Dataset items
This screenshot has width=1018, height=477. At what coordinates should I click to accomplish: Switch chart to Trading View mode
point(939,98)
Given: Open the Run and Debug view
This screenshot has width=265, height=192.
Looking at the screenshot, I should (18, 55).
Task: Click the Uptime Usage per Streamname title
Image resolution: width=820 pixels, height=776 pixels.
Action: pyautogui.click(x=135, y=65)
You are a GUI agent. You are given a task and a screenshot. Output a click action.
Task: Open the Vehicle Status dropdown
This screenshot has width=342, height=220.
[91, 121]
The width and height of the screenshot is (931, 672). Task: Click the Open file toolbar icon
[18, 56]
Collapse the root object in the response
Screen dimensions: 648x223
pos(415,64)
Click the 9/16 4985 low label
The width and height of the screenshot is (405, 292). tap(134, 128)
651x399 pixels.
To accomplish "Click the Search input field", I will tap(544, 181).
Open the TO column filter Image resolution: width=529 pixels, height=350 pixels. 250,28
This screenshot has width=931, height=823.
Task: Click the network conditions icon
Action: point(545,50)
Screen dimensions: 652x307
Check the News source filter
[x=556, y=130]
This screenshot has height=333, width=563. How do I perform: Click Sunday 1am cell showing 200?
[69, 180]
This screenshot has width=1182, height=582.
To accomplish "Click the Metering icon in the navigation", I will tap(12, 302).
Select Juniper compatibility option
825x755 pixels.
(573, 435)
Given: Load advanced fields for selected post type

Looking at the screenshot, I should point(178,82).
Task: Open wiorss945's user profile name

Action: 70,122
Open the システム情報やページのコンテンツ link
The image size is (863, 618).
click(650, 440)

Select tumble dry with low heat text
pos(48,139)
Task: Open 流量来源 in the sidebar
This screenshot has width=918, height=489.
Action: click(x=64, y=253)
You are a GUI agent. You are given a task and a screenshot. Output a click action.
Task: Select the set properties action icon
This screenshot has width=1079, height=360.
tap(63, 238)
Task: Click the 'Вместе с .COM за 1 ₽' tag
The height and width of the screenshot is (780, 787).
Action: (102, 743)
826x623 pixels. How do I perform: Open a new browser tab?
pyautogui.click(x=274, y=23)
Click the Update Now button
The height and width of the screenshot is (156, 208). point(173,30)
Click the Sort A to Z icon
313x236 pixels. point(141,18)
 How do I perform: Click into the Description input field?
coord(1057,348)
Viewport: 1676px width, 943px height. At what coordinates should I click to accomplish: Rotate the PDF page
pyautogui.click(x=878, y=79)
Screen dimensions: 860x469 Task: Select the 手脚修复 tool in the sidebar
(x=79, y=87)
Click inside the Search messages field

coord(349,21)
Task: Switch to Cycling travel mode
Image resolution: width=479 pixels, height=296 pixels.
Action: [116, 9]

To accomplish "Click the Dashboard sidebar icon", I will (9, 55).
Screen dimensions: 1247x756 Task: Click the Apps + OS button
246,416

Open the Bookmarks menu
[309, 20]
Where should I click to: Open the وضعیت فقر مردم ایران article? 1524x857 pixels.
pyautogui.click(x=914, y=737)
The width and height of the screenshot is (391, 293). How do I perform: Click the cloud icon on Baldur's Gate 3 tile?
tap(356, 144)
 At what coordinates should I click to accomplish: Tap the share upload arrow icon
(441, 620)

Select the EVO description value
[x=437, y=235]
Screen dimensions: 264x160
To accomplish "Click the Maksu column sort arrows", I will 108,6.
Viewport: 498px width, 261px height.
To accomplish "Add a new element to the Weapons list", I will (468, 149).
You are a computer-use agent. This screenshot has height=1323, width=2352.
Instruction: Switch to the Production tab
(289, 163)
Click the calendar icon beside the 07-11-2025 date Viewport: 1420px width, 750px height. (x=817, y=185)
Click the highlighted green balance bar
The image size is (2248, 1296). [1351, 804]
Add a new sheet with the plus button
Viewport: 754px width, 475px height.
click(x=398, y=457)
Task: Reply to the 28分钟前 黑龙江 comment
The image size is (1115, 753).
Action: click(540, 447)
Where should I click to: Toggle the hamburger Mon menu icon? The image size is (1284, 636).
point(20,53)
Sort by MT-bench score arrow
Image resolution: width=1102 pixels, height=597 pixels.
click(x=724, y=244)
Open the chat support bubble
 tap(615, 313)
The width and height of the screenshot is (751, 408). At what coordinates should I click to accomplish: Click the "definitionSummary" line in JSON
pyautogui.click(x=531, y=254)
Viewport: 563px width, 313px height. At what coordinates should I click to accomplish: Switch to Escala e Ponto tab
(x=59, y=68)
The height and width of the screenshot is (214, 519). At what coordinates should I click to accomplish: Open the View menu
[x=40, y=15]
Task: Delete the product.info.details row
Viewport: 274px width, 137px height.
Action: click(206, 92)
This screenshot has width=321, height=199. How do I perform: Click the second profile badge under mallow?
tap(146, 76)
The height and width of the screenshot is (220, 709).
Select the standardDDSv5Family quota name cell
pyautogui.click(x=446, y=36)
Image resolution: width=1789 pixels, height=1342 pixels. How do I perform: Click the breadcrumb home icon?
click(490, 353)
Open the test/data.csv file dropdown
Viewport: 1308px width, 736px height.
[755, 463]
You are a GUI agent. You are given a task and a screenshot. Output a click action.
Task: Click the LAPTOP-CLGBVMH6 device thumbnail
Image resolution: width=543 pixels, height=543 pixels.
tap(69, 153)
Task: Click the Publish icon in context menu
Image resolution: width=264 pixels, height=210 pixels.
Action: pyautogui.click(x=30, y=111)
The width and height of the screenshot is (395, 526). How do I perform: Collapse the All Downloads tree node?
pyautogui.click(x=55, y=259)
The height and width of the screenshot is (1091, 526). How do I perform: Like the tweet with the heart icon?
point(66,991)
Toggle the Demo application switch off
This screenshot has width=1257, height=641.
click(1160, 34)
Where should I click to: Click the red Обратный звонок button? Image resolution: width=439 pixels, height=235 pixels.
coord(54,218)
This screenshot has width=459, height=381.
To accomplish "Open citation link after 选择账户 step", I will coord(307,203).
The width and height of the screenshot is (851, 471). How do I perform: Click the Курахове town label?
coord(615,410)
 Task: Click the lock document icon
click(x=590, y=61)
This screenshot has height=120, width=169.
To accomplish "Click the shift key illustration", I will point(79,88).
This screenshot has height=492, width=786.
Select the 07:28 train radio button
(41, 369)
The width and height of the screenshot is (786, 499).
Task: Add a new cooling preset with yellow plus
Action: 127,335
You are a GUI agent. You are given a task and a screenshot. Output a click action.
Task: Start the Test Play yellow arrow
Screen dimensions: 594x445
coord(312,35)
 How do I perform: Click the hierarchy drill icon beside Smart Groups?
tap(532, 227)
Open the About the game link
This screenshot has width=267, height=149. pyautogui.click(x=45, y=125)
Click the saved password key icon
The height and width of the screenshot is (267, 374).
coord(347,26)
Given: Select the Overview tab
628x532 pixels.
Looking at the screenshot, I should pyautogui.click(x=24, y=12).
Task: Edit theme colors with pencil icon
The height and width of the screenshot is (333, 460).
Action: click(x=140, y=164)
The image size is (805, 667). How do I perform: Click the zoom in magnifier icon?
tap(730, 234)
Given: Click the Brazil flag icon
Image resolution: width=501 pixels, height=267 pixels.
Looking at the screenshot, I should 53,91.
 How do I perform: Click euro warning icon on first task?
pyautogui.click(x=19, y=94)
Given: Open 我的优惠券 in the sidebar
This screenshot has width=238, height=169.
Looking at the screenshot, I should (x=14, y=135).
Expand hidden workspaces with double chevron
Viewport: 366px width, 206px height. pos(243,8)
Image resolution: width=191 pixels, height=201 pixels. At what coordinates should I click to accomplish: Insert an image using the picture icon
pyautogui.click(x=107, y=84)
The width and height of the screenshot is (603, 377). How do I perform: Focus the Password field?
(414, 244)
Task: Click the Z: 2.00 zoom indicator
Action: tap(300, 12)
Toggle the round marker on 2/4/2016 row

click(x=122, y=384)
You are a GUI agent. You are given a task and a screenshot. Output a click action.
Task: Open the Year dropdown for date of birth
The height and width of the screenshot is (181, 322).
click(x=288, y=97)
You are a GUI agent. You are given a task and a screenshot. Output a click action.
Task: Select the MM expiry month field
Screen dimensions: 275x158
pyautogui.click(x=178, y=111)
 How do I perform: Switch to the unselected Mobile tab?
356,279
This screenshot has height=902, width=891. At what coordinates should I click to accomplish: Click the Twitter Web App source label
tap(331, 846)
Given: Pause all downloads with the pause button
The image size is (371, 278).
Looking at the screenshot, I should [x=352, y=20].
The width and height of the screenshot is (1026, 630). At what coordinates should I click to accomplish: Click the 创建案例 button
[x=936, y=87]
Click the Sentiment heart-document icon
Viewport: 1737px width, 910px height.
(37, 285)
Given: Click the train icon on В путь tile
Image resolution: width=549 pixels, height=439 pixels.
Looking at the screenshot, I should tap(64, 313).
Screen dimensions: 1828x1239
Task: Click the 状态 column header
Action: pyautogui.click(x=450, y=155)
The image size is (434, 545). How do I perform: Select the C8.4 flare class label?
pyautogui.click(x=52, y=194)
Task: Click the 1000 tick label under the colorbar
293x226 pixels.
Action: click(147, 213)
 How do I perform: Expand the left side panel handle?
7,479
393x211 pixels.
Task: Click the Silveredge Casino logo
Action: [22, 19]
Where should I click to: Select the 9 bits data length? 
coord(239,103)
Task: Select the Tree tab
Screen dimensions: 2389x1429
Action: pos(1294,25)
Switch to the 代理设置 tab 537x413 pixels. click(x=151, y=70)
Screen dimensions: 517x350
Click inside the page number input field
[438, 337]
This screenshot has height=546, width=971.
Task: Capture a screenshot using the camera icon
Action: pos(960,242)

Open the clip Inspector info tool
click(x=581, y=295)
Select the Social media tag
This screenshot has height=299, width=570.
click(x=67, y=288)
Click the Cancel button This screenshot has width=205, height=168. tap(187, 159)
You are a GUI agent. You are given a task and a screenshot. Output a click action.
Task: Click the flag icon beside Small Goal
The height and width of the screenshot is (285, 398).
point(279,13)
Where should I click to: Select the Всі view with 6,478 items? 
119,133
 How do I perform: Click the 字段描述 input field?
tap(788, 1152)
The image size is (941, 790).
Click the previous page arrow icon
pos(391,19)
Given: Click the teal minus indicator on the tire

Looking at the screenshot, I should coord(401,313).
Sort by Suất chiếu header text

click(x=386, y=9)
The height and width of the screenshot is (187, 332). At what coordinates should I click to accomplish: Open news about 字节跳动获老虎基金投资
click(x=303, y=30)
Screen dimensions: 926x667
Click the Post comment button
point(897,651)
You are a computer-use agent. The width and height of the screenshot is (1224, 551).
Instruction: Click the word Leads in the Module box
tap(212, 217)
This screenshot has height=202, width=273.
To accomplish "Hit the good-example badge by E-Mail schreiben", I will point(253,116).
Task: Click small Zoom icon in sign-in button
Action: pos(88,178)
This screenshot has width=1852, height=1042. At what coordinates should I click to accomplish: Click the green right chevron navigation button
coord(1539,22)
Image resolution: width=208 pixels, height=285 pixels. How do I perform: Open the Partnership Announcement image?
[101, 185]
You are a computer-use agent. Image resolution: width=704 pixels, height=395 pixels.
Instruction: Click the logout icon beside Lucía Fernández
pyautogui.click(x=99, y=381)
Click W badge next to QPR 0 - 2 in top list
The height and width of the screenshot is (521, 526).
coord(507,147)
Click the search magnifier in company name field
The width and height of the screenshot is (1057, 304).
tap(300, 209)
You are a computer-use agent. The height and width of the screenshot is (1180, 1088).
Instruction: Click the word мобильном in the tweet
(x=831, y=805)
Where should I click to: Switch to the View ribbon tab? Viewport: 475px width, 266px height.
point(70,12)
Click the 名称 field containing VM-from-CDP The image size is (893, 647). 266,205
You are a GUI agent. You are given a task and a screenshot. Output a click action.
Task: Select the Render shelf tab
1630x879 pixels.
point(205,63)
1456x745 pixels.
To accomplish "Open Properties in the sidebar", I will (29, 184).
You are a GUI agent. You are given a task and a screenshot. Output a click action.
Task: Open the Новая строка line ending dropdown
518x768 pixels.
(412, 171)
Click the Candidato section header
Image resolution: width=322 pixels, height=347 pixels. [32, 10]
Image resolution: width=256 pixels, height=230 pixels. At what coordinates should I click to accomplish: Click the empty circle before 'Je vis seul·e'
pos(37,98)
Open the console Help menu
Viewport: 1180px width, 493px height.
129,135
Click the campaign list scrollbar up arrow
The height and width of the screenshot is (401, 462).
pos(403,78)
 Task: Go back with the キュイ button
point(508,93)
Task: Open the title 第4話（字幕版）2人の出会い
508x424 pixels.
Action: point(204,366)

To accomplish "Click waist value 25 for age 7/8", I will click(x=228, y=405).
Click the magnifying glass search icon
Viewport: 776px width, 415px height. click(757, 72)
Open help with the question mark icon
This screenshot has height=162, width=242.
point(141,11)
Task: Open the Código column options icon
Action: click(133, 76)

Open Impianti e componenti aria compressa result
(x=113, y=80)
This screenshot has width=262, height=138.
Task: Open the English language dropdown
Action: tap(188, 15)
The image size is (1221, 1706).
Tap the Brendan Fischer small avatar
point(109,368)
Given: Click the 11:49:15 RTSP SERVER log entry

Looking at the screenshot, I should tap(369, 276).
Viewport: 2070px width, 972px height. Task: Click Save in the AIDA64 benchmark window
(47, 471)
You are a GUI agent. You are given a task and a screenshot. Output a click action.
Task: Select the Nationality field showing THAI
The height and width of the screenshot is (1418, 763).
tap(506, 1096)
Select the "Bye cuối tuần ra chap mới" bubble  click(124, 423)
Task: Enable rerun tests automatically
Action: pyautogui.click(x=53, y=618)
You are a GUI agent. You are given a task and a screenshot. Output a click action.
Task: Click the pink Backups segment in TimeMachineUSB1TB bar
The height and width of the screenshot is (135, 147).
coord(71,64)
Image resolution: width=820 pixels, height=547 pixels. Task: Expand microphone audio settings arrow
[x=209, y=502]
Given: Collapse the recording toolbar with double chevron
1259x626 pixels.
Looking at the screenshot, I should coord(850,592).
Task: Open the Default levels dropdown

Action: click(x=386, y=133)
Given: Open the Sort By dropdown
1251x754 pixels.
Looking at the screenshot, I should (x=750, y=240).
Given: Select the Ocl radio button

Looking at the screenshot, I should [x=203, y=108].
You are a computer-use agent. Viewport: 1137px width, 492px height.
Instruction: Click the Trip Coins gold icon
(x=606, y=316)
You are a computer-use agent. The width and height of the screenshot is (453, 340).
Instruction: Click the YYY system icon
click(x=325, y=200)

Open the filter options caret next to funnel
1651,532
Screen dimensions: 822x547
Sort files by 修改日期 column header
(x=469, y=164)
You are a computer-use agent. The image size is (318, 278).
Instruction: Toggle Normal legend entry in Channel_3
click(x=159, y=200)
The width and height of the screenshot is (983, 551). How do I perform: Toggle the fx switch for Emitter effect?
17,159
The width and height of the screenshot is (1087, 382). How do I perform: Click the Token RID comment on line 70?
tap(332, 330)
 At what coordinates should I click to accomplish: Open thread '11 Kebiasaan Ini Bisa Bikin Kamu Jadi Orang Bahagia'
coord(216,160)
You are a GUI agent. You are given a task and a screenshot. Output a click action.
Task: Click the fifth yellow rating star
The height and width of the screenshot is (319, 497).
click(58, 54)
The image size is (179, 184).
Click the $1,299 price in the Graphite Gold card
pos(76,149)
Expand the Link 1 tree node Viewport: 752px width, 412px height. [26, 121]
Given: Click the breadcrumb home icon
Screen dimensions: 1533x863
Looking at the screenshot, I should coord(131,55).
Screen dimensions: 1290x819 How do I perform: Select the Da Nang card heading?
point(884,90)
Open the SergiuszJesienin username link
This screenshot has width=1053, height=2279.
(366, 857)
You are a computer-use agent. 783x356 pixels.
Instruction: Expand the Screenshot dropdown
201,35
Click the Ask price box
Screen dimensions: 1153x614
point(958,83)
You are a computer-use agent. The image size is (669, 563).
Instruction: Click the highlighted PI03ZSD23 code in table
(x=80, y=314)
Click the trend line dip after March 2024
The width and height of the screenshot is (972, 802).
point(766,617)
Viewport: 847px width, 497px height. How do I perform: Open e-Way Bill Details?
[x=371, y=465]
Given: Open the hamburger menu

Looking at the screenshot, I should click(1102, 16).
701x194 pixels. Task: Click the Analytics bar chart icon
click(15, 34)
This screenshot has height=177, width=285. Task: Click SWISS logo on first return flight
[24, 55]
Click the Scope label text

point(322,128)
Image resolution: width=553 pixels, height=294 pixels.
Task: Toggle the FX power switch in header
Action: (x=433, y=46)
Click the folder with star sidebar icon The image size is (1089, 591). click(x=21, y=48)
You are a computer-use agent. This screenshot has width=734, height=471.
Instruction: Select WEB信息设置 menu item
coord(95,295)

■ PROBLEM REQUIREMENTS ■
Format the lines from the one containing "This screenshot has width=459, height=381." through the one containing "pyautogui.click(x=19, y=94)", both included, as a Markdown table with a Row column numbering them and a Line column holding each line, and omit any blank lines.

■ CORRECT RESPONSE ■
| Row | Line |
|---|---|
| 1 | This screenshot has width=459, height=381. |
| 2 | To accomplish "Open citation link after 选择账户 step", I will coord(307,203). |
| 3 | The width and height of the screenshot is (851, 471). How do I perform: Click the Курахове town label? |
| 4 | coord(615,410) |
| 5 |  Task: Click the lock document icon |
| 6 | click(x=590, y=61) |
| 7 | This screenshot has height=120, width=169. |
| 8 | To accomplish "Click the shift key illustration", I will point(79,88). |
| 9 | This screenshot has height=492, width=786. |
| 10 | Select the 07:28 train radio button |
| 11 | (41, 369) |
| 12 | The width and height of the screenshot is (786, 499). |
| 13 | Task: Add a new cooling preset with yellow plus |
| 14 | Action: 127,335 |
| 15 | You are a GUI agent. You are given a task and a screenshot. Output a click action. |
| 16 | Task: Start the Test Play yellow arrow |
| 17 | Screen dimensions: 594x445 |
| 18 | coord(312,35) |
| 19 |  How do I perform: Click the hierarchy drill icon beside Smart Groups? |
| 20 | tap(532, 227) |
| 21 | Open the About the game link |
| 22 | This screenshot has width=267, height=149. pyautogui.click(x=45, y=125) |
| 23 | Click the saved password key icon |
| 24 | The height and width of the screenshot is (267, 374). |
| 25 | coord(347,26) |
| 26 | Given: Select the Overview tab |
| 27 | 628x532 pixels. |
| 28 | Looking at the screenshot, I should pyautogui.click(x=24, y=12). |
| 29 | Task: Edit theme colors with pencil icon |
| 30 | The height and width of the screenshot is (333, 460). |
| 31 | Action: click(x=140, y=164) |
| 32 | The image size is (805, 667). How do I perform: Click the zoom in magnifier icon? |
| 33 | tap(730, 234) |
| 34 | Given: Click the Brazil flag icon |
| 35 | Image resolution: width=501 pixels, height=267 pixels. |
| 36 | Looking at the screenshot, I should 53,91. |
| 37 |  How do I perform: Click euro warning icon on first task? |
| 38 | pyautogui.click(x=19, y=94) |